Sometimes children, young and old, wonder why parents worry so much and are so concerned about their unaccounted absences. But both caution and concern come with experience and responsibility⎯and not without reason. There are so many hazards, so many things that could and have happened, and parents cannot, or should not, escape an acute sense of concern for all who are not present or accounted for.

Children should and must expect to keep parents informed of their absences and activities. It isn’t good for anyone of any age to be unaccounted for. Otherwise an unexplained accident or illness could go unknown and undetected for far too long a time. Apart from love, apart from parental responsibility, it is simply a matter of good sense and safety for someone who has an interest in us to know always and at all hours, where we are, with whom we are, where we can be reached, and when we are expected to arrive. Less accountability than this, less responsibility, is much too loose. And in these matters, youth should not and must not think that parents are prying. It’s just that they need to know, for theirs is an inescapable obligation, which they cannot set aside if they would and should not if they could.

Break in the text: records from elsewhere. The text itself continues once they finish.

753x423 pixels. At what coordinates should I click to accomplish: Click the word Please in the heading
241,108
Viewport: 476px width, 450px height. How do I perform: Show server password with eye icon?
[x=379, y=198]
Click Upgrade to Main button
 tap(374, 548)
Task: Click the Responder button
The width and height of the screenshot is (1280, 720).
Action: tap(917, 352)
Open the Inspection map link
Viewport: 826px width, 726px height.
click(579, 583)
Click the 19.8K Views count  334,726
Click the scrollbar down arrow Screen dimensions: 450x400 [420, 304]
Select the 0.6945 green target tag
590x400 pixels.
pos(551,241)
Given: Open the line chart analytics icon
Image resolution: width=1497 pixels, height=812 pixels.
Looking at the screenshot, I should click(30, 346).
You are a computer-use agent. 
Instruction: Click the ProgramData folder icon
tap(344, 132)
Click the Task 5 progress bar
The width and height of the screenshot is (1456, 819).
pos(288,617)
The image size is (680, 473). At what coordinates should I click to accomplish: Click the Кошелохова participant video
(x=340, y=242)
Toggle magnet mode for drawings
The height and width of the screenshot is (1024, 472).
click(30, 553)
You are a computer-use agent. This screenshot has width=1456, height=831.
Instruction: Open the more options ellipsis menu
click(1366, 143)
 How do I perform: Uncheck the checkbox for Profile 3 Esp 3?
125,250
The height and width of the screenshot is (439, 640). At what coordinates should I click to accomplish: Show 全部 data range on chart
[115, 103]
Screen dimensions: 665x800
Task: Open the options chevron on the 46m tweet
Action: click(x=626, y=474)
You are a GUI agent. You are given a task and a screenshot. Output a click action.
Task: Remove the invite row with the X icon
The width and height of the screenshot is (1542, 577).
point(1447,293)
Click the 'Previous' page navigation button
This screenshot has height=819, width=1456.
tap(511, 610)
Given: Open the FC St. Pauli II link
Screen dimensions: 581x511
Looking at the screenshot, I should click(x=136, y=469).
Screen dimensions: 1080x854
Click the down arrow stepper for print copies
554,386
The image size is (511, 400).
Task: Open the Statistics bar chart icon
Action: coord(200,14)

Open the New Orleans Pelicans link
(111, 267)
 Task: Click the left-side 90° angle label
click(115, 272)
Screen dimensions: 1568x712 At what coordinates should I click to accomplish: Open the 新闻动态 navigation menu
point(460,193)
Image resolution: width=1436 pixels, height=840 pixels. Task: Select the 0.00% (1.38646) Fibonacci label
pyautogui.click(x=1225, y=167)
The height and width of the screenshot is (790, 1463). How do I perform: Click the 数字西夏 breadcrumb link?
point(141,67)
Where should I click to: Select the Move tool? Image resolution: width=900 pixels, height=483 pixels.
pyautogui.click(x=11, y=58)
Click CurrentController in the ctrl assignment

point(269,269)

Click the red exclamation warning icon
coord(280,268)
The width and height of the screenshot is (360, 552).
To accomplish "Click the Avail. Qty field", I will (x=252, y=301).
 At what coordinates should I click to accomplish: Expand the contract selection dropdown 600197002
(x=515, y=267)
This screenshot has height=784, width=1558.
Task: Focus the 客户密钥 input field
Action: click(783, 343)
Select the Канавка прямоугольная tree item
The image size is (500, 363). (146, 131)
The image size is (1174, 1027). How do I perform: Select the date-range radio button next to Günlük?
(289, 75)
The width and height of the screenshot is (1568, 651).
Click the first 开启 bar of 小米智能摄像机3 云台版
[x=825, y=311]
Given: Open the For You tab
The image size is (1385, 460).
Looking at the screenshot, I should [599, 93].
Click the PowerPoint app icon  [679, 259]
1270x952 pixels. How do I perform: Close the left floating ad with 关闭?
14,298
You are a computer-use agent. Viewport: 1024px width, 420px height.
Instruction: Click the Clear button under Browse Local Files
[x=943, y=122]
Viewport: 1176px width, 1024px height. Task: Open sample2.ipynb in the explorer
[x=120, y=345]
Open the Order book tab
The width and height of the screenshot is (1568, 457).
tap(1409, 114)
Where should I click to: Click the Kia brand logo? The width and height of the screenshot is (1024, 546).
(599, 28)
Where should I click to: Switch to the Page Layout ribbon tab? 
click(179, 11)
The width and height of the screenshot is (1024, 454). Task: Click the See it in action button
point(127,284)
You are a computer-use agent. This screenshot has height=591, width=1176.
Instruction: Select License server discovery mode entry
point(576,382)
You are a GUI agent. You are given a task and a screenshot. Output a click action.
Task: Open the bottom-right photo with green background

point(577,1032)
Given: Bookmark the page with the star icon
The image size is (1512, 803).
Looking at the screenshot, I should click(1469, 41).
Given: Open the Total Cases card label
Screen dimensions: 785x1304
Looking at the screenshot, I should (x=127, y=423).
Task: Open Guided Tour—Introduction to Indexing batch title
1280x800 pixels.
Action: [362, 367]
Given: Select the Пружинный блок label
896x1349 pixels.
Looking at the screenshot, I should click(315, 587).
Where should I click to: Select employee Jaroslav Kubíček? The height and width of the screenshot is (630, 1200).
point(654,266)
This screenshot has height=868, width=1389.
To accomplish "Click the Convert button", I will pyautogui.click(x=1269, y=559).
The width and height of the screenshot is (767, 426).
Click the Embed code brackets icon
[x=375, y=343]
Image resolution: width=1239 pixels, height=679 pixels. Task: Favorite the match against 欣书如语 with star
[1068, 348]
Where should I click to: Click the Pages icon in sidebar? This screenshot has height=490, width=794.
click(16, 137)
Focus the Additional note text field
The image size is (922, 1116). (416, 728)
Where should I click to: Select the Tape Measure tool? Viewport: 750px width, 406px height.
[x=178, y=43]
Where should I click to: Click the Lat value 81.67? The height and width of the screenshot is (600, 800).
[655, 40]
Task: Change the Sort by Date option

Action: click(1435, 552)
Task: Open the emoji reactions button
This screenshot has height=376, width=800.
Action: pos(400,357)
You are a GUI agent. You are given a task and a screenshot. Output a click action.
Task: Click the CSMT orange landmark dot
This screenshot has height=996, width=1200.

This sure sense of responsibility is suggested in the Saviour’s parable of the shepherd and the sheep: “What man of you, having an hundred sheep, if he lose one of them, doth not leave the ninety and nine . . . and go after that which is lost, until he find it? And when he hath found it, he layeth it on his shoulders, rejoicing. And when he cometh home, he calleth together his friends and neighbours, saying unto them, Rejoice with me; for I have found my sheep which was lost.”

It is a blessed thing, in the hours of the night, and at all other hours also, to have the sweet assurance that all are “present or accounted for,” and we owe it, all of us, to all of us, to see that it is so.